Some questions and answers as the NHL lockout continues
Representatives of the NHL and the players’ union met twice in Toronto on Monday, once to review last season’s revenue figures and again at an NHL Alumni dinner, but they appeared no closer to resolving the labor dispute that led the league to lock out players Sept. 15.
Deputy Commissioner Bill Daly told reporters the NHL is “100% focused on not missing any regular-season games, and hopefully we can achieve that objective.” However, time is running out before the Oct. 11 season opener. The league has canceled exhibition games through Sunday and could cancel more this week.
No full-scale talks have taken place since Sept. 12. Daly said he is hopeful negotiations will resume but added, “I think it’s fair to say we feel like we need to hear from the players’ association in a more meaningful way because I don’t think they’ve really moved off their initial proposal, which was made more than a month ago.”
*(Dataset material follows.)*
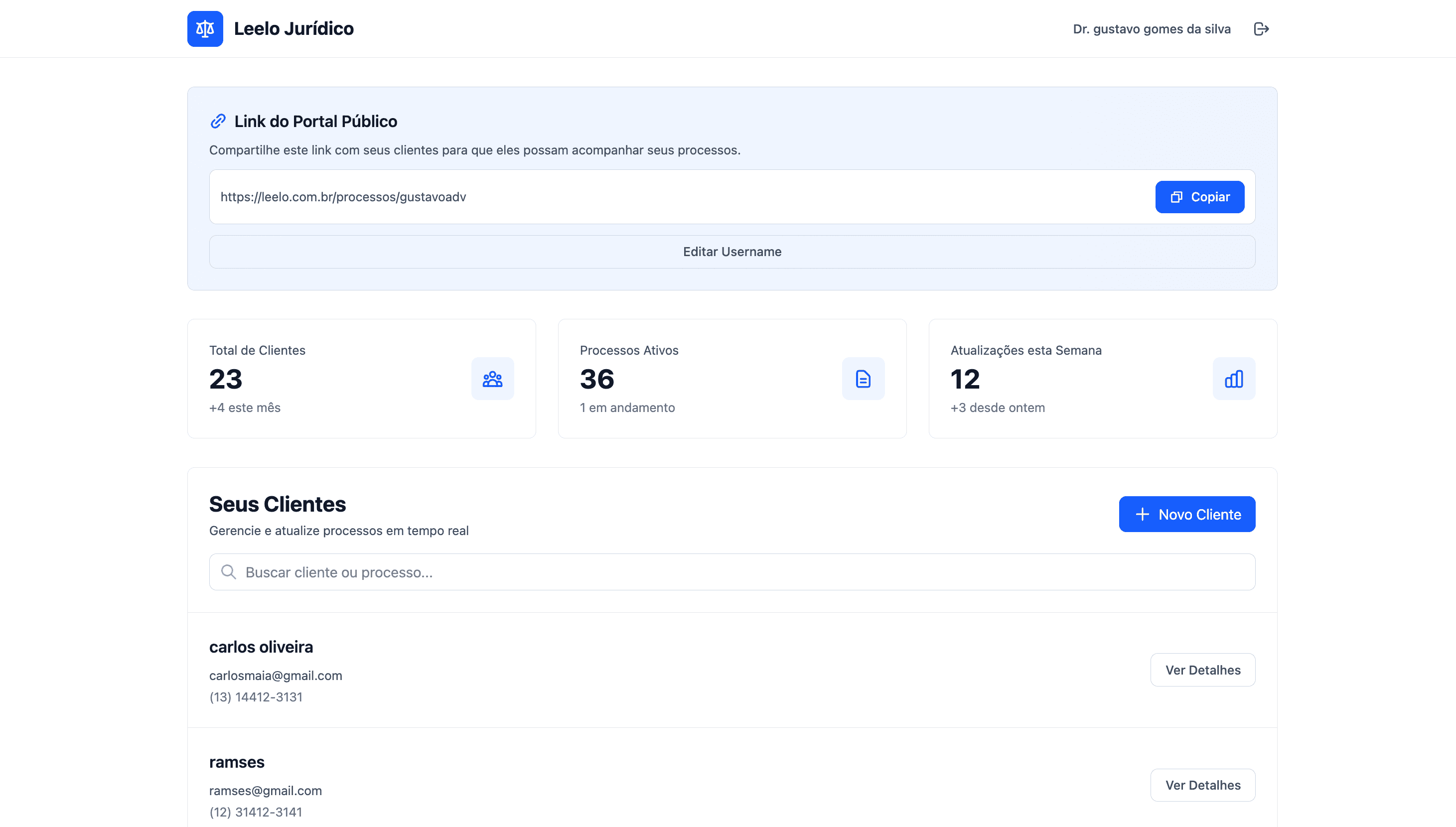
Task: View details for ramses
Action: [x=1203, y=785]
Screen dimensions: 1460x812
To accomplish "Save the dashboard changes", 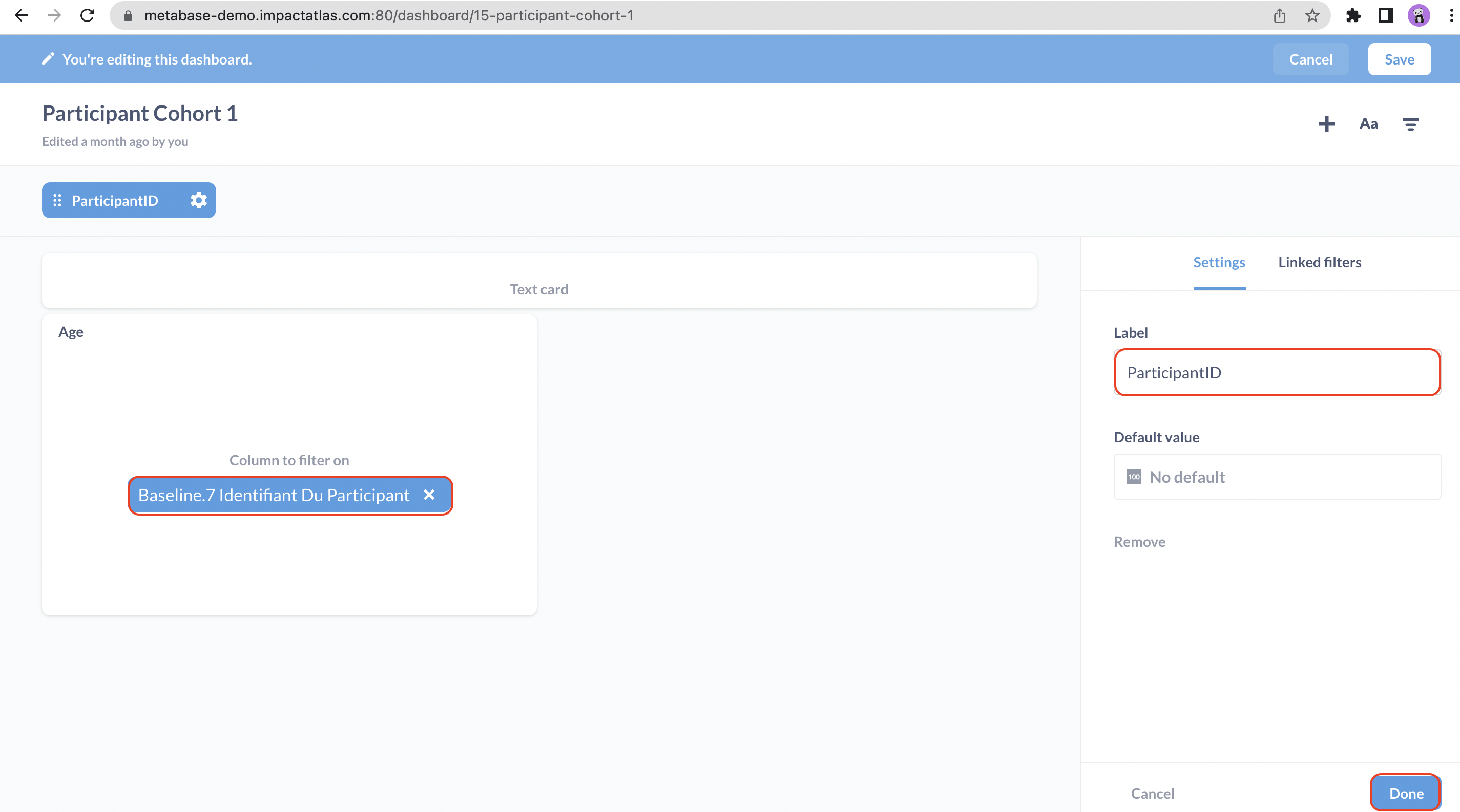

Here are some questions about the lockout and its potential impact:
What is this about?
How to divide billions of dollars and, in essence, save owners from their excesses while also propping up small-market teams. Revenue reached a league-record $3.3 billion last season, but player salaries consumed 57%. Owners want that percentage to shrink.
Where do they stand?
Days before the lockout, the NHL proposed a six-year deal in which player salaries would equal 49% of hockey-related revenue in the first year, 48% in the second year and 47% in each of the remaining four years. That represents an immediate cut players vow they won’t accept. The NHLPA’s last proposal started with the $1.87 billion players earned last season as a base for a 2% increase in the first year, to 54.3% of revenue. They’d go to 52.5% and 52% in the next two years, assuming hockey-related revenue continue to grow at a 7.1% rate. In the fourth and fifth years, players would get $2.1 billion plus 54% of the growth in revenue in those years. The NHL doesn’t think that’s enough of a drop.
Will the entire 2012-13 season be wiped out?
It shouldn’t. The disagreement that fueled the 2004-05 lockout was over adopting a completely new economic system built on a salary cap. This isn’t about philosophical changes — it’s about the league wanting to pay out a smaller percentage of revenue to players because the NBA and NFL got similar agreements. There is a deal here for reasonable people to make. The key word is “reasonable.”
Which players would be hurt most?
Veterans such as New Jersey Devils goaltender Martin Brodeur and Ducks winger Teemu Selanne might be robbed of a farewell season. Elite young forwards such as Tampa Bay’s Steven Stamkos, Pittsburgh’s Sidney Crosby and the New York Islanders’ John Tavares could lose prime seasons that would have boosted them on the career scoring lists.
What are players doing?
Many have signed with European or Russian teams for the duration. Some will play on a charity tour in Quebec. Those who are working out must rent ice time and can’t use team locker rooms or workout facilities. The only players who will be paid are those with pre-existing hockey-related injuries and those whose contracts included signing bonuses due before Sept. 15. Everyone will get back almost all the 8.5% of their salaries they paid into escrow last season.
Will this hurt the Kings?
It would halt media momentum they built during their Cup run last spring, a tough blow for a team that has always fought for recognition in a busy sports market. But a delayed start would give goaltender Jonathan Quick (back surgery) and winger Dustin Penner (wrist surgery) more time to heal. “They would have been borderline ready for training camp. Jonathan for sure wouldn’t have been. Dustin would have been close,” Coach Darryl Sutter said. The Kings were to have begun exhibition play Monday.
Will the Kings keep the Cup if the season is canceled?
Alas, they don’t. It will be returned to the Hockey Hall of Fame after appearing at some promotional events.
What will be inscribed on the Cup if the season is canceled?
Probably what was inscribed after the canceled 2004-05 season: “Season Not Played.”
What’s a good guess for when the season will start?
A December settlement with the season opening with the Winter Classic on New Year’s Day. But after the 1994-95 lockout, the NHL salvaged a 48-game season by starting in mid-January and playing deep into June, so a later start is possible.